— The problem —
Print the line that contains "Viewport: 1047px width, 540px height.", then every line after it until the entries end, exactly as they read; do not include pictures.

_ _ _ _ _

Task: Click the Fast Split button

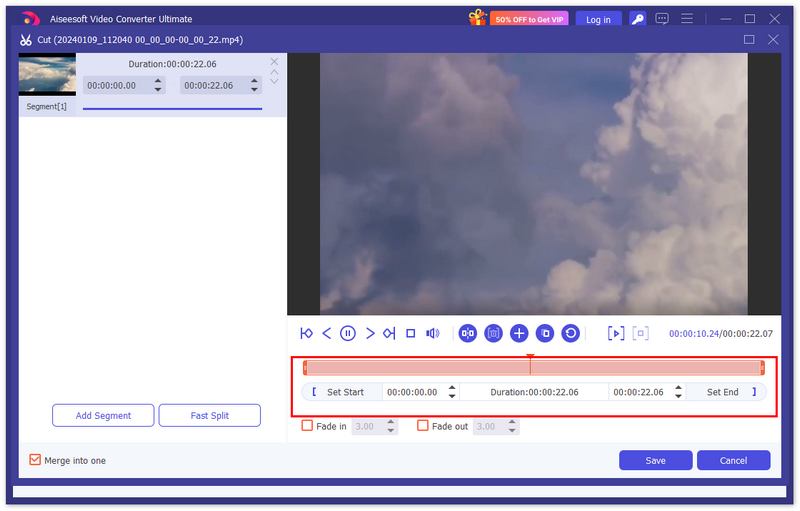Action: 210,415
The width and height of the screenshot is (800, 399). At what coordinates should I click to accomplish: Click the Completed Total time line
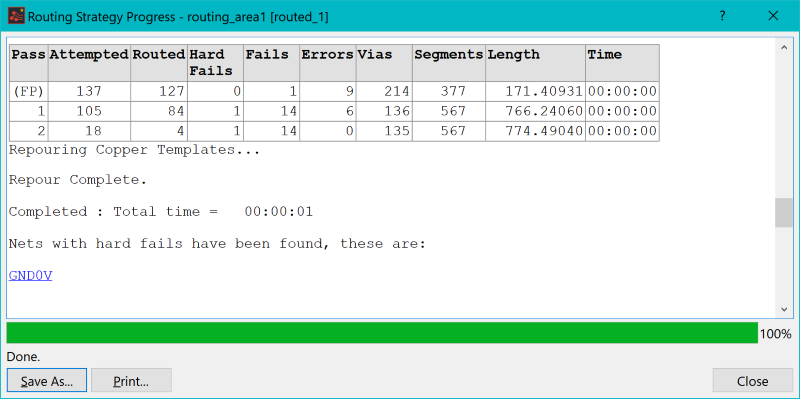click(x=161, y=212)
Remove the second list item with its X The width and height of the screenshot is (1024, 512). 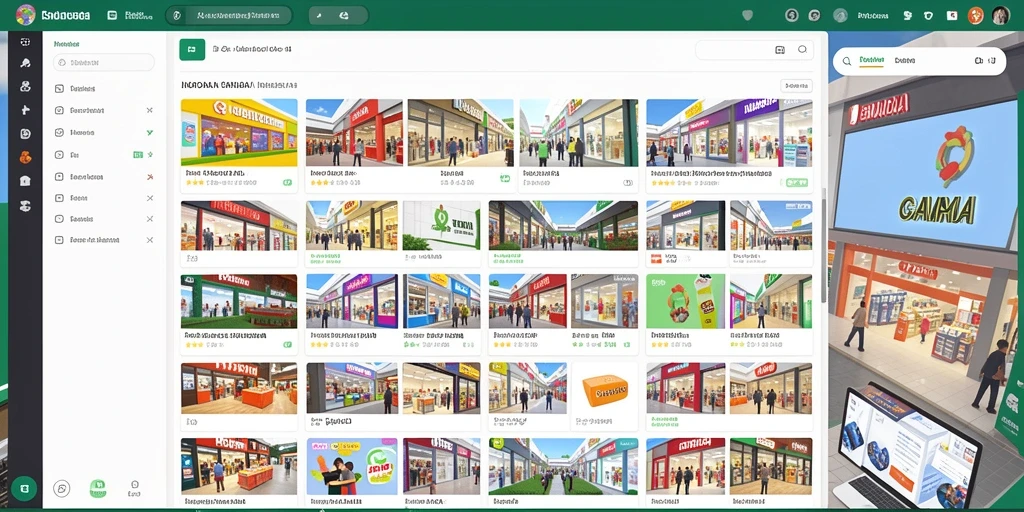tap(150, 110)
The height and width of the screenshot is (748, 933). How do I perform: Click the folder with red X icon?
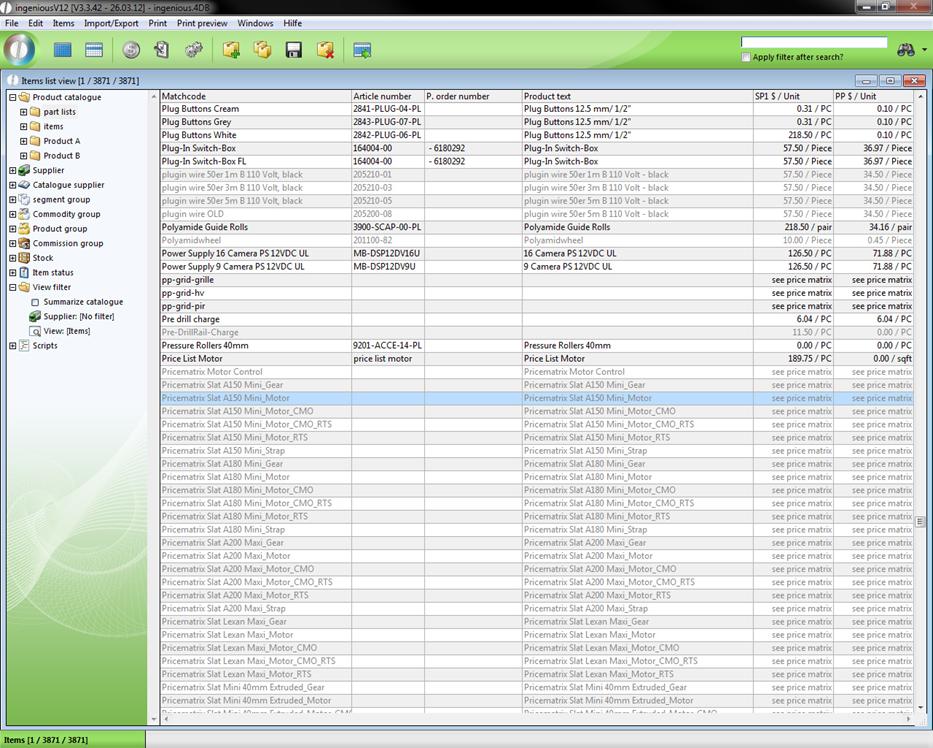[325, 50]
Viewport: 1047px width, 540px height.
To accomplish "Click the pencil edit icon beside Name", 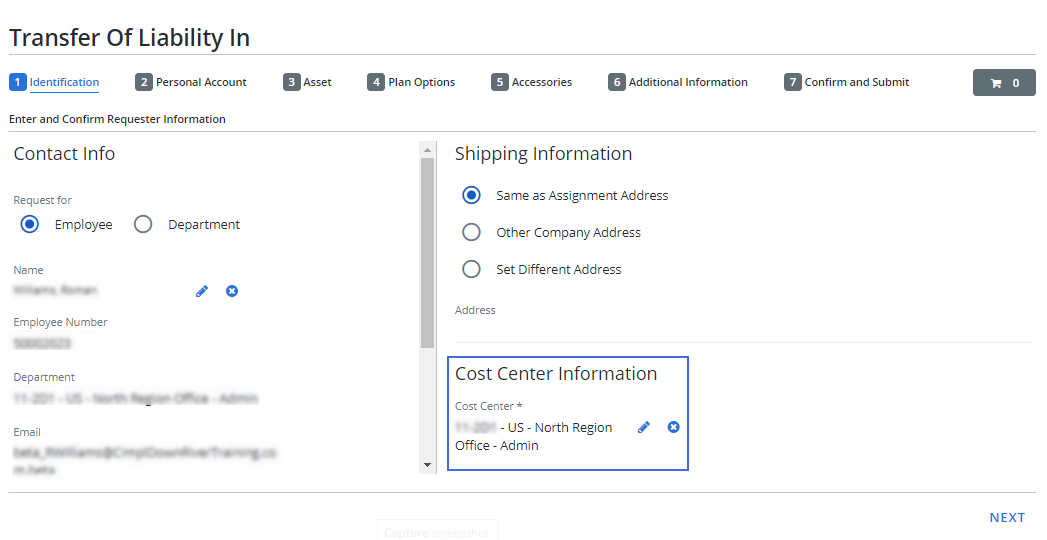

_ _ _ _ _

— Answer area —
Viewport: 1047px width, 540px height.
To accomplish "Click the pencil edit icon beside Name", 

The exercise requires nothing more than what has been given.